### STATED GOAL
Please copy the items exactly, from the line containing "Open the 操盘 menu" through the end of the items, including both ends. Omit the pictures from your copy.

(Dataset entries)
::::::::

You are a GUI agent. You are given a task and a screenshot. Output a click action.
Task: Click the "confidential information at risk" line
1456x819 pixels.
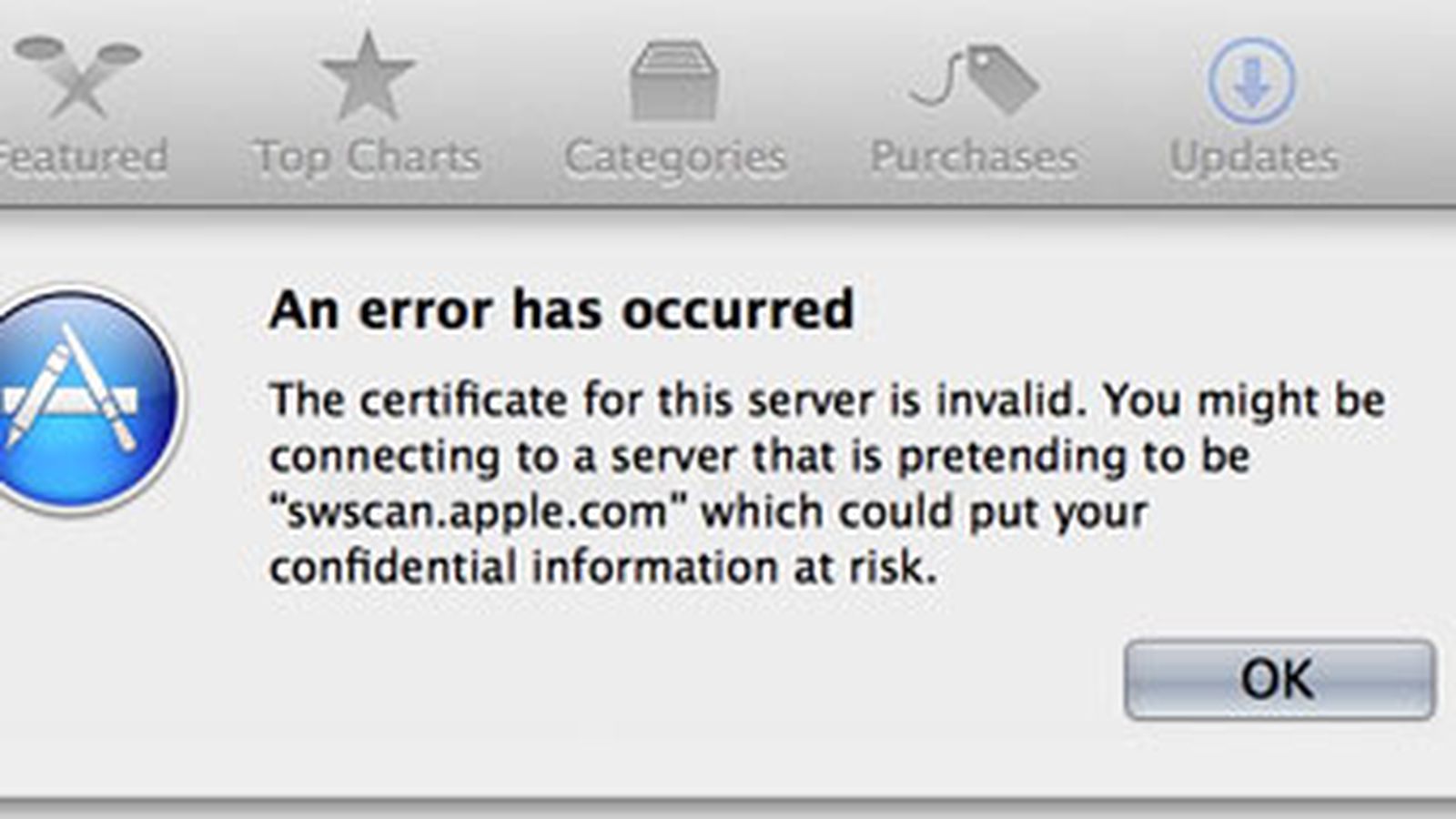[602, 568]
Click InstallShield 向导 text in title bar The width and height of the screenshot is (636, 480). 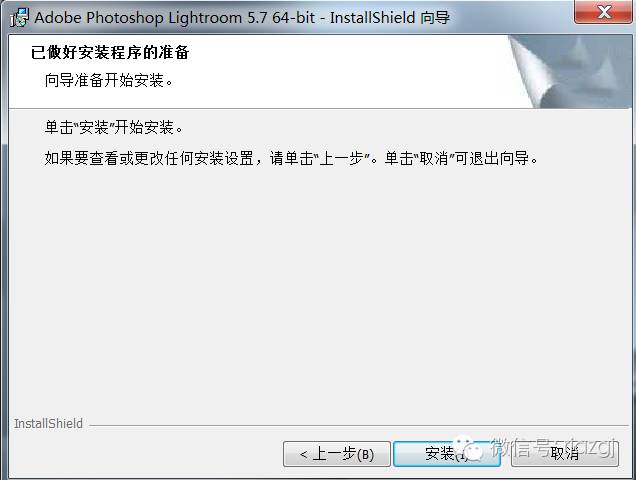(x=390, y=18)
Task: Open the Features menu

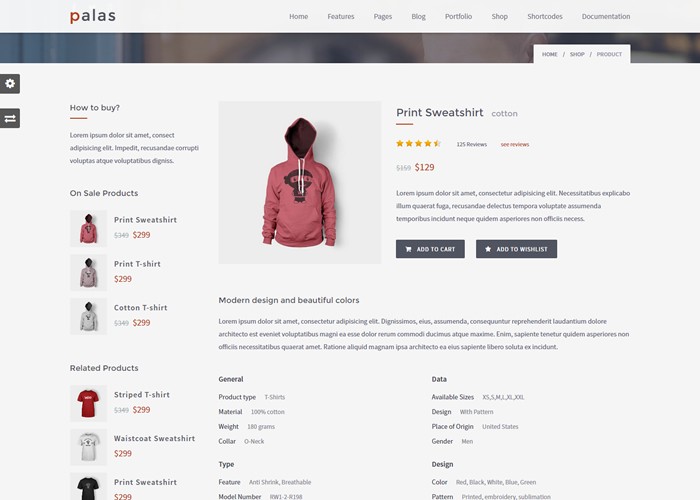Action: pos(341,17)
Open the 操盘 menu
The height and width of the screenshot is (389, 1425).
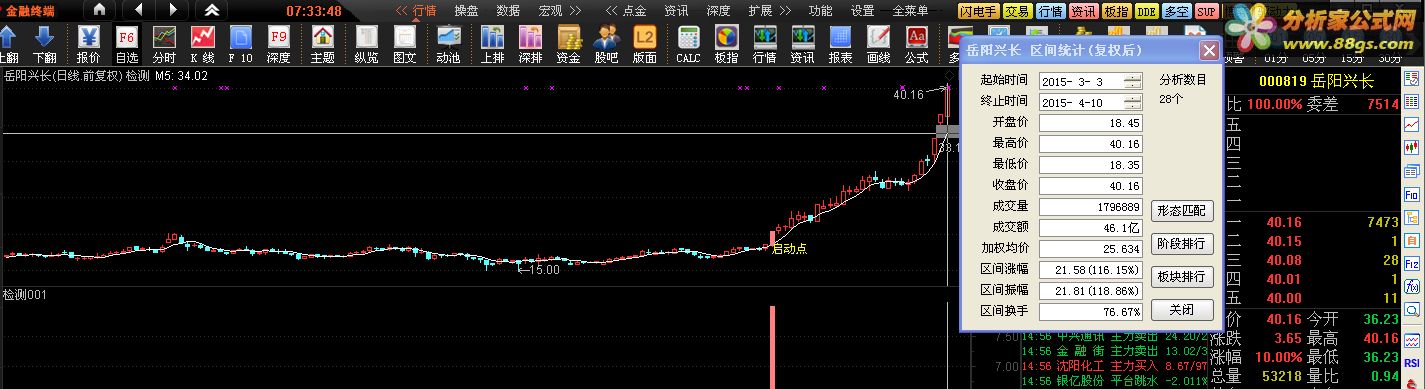[x=466, y=10]
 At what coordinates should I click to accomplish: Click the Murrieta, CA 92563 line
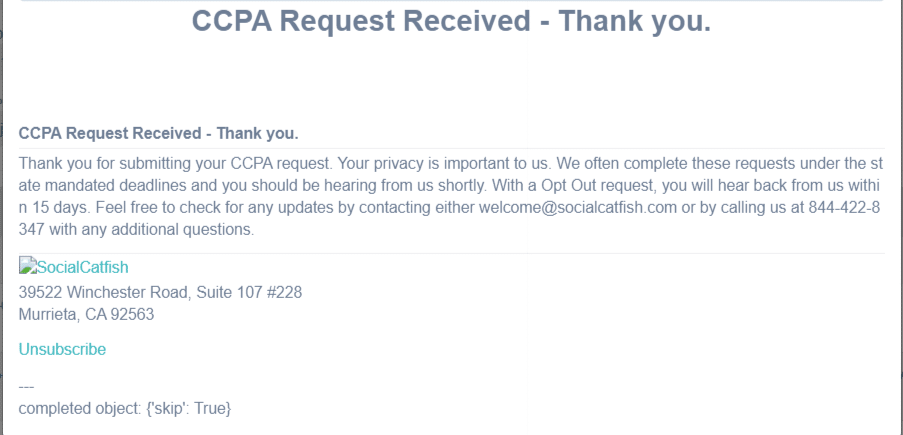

::::::::

### WORKED ANSWER
Open the 操盘 menu
The height and width of the screenshot is (389, 1425).
[x=466, y=10]
 At what coordinates should I click to accomplish: Click the Murrieta, CA 92563 line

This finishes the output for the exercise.